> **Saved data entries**
»»

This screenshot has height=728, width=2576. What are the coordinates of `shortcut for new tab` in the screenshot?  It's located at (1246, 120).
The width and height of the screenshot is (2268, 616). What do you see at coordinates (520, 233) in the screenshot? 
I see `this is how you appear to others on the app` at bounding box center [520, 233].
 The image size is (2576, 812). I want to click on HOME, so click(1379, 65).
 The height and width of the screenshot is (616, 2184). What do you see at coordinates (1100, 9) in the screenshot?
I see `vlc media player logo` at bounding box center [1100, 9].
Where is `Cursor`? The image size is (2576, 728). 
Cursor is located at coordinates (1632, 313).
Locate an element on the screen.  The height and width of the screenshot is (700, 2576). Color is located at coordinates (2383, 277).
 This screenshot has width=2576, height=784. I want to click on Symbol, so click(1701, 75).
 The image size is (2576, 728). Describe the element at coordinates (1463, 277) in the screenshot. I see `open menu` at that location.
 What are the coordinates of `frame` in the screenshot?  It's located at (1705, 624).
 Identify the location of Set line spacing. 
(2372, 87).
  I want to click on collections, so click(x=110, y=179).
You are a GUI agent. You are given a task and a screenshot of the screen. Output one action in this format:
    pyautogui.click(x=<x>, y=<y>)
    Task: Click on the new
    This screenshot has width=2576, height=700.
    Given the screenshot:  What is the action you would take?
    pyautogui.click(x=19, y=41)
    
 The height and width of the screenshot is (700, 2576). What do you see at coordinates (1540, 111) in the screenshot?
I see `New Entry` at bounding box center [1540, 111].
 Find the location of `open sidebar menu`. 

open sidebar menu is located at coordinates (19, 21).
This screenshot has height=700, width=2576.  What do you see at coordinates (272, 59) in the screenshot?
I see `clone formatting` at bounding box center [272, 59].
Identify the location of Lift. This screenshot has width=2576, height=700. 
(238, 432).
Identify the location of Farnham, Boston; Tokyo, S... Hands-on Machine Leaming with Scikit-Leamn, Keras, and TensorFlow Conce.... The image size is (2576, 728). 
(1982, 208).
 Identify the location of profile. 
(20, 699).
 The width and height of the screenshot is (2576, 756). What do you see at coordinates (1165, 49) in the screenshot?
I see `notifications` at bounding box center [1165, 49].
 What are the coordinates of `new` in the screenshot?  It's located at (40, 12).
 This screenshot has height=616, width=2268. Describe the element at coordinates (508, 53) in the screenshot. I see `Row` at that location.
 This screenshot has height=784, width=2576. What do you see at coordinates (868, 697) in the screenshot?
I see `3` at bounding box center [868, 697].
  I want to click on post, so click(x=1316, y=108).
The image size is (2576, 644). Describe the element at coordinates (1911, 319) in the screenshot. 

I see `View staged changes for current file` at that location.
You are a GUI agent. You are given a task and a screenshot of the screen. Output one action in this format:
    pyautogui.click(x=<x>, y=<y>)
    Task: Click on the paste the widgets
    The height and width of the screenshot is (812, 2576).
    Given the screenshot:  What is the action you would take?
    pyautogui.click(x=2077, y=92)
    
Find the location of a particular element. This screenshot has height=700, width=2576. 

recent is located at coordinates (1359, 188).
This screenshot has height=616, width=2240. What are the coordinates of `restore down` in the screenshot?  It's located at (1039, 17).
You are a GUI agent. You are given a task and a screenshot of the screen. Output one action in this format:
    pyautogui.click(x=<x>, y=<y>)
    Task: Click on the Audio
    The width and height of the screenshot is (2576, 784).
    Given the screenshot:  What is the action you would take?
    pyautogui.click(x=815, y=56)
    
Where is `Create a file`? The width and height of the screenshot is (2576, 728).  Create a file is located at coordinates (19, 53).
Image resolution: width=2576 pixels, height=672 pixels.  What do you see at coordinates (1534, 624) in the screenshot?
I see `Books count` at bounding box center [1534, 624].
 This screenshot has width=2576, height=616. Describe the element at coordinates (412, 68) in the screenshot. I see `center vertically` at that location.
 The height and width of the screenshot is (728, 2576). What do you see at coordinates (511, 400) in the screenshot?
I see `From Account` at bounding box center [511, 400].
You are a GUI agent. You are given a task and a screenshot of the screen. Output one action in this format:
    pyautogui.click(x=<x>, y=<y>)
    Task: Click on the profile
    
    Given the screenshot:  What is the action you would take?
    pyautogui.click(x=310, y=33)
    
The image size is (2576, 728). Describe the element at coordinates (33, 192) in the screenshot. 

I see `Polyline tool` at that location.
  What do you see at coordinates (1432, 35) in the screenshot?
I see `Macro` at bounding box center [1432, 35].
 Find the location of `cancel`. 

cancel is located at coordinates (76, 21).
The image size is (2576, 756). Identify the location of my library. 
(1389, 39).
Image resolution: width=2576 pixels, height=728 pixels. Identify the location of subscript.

««

> **Work required**
Copy out all of the records above word for word, leaving every line unchanged.

> **The result**
This screenshot has height=728, width=2576. What are the coordinates of `shortcut for new tab` in the screenshot?  It's located at (1246, 120).
The width and height of the screenshot is (2268, 616). What do you see at coordinates (520, 233) in the screenshot? 
I see `this is how you appear to others on the app` at bounding box center [520, 233].
 The image size is (2576, 812). I want to click on HOME, so click(1379, 65).
 The height and width of the screenshot is (616, 2184). What do you see at coordinates (1100, 9) in the screenshot?
I see `vlc media player logo` at bounding box center [1100, 9].
Where is `Cursor`? The image size is (2576, 728). 
Cursor is located at coordinates (1632, 313).
Locate an element on the screen.  The height and width of the screenshot is (700, 2576). Color is located at coordinates (2383, 277).
 This screenshot has width=2576, height=784. I want to click on Symbol, so click(1701, 75).
 The image size is (2576, 728). Describe the element at coordinates (1463, 277) in the screenshot. I see `open menu` at that location.
 What are the coordinates of `frame` in the screenshot?  It's located at (1705, 624).
 Identify the location of Set line spacing. 
(2372, 87).
  I want to click on collections, so click(x=110, y=179).
You are a GUI agent. You are given a task and a screenshot of the screen. Output one action in this format:
    pyautogui.click(x=<x>, y=<y>)
    Task: Click on the new
    This screenshot has width=2576, height=700.
    Given the screenshot:  What is the action you would take?
    pyautogui.click(x=19, y=41)
    
 The height and width of the screenshot is (700, 2576). What do you see at coordinates (1540, 111) in the screenshot?
I see `New Entry` at bounding box center [1540, 111].
 Find the location of `open sidebar menu`. 

open sidebar menu is located at coordinates (19, 21).
This screenshot has height=700, width=2576.  What do you see at coordinates (272, 59) in the screenshot?
I see `clone formatting` at bounding box center [272, 59].
Identify the location of Lift. This screenshot has width=2576, height=700. 
(238, 432).
Identify the location of Farnham, Boston; Tokyo, S... Hands-on Machine Leaming with Scikit-Leamn, Keras, and TensorFlow Conce.... The image size is (2576, 728). 
(1982, 208).
 Identify the location of profile. 
(20, 699).
 The width and height of the screenshot is (2576, 756). What do you see at coordinates (1165, 49) in the screenshot?
I see `notifications` at bounding box center [1165, 49].
 What are the coordinates of `new` in the screenshot?  It's located at (40, 12).
 This screenshot has height=616, width=2268. Describe the element at coordinates (508, 53) in the screenshot. I see `Row` at that location.
 This screenshot has height=784, width=2576. What do you see at coordinates (868, 697) in the screenshot?
I see `3` at bounding box center [868, 697].
  I want to click on post, so click(x=1316, y=108).
The image size is (2576, 644). Describe the element at coordinates (1911, 319) in the screenshot. 

I see `View staged changes for current file` at that location.
You are a GUI agent. You are given a task and a screenshot of the screen. Output one action in this format:
    pyautogui.click(x=<x>, y=<y>)
    Task: Click on the paste the widgets
    The height and width of the screenshot is (812, 2576).
    Given the screenshot:  What is the action you would take?
    pyautogui.click(x=2077, y=92)
    
Find the location of a particular element. This screenshot has height=700, width=2576. 

recent is located at coordinates (1359, 188).
This screenshot has height=616, width=2240. What are the coordinates of `restore down` in the screenshot?  It's located at (1039, 17).
You are a GUI agent. You are given a task and a screenshot of the screen. Output one action in this format:
    pyautogui.click(x=<x>, y=<y>)
    Task: Click on the Audio
    The width and height of the screenshot is (2576, 784).
    Given the screenshot:  What is the action you would take?
    pyautogui.click(x=815, y=56)
    
Where is `Create a file`? The width and height of the screenshot is (2576, 728).  Create a file is located at coordinates (19, 53).
Image resolution: width=2576 pixels, height=672 pixels.  What do you see at coordinates (1534, 624) in the screenshot?
I see `Books count` at bounding box center [1534, 624].
 This screenshot has width=2576, height=616. Describe the element at coordinates (412, 68) in the screenshot. I see `center vertically` at that location.
 The height and width of the screenshot is (728, 2576). What do you see at coordinates (511, 400) in the screenshot?
I see `From Account` at bounding box center [511, 400].
You are a GUI agent. You are given a task and a screenshot of the screen. Output one action in this format:
    pyautogui.click(x=<x>, y=<y>)
    Task: Click on the profile
    
    Given the screenshot:  What is the action you would take?
    pyautogui.click(x=310, y=33)
    
The image size is (2576, 728). Describe the element at coordinates (33, 192) in the screenshot. 

I see `Polyline tool` at that location.
  What do you see at coordinates (1432, 35) in the screenshot?
I see `Macro` at bounding box center [1432, 35].
 Find the location of `cancel`. 

cancel is located at coordinates (76, 21).
The image size is (2576, 756). Identify the location of my library. 
(1389, 39).
Image resolution: width=2576 pixels, height=728 pixels. Identify the location of subscript.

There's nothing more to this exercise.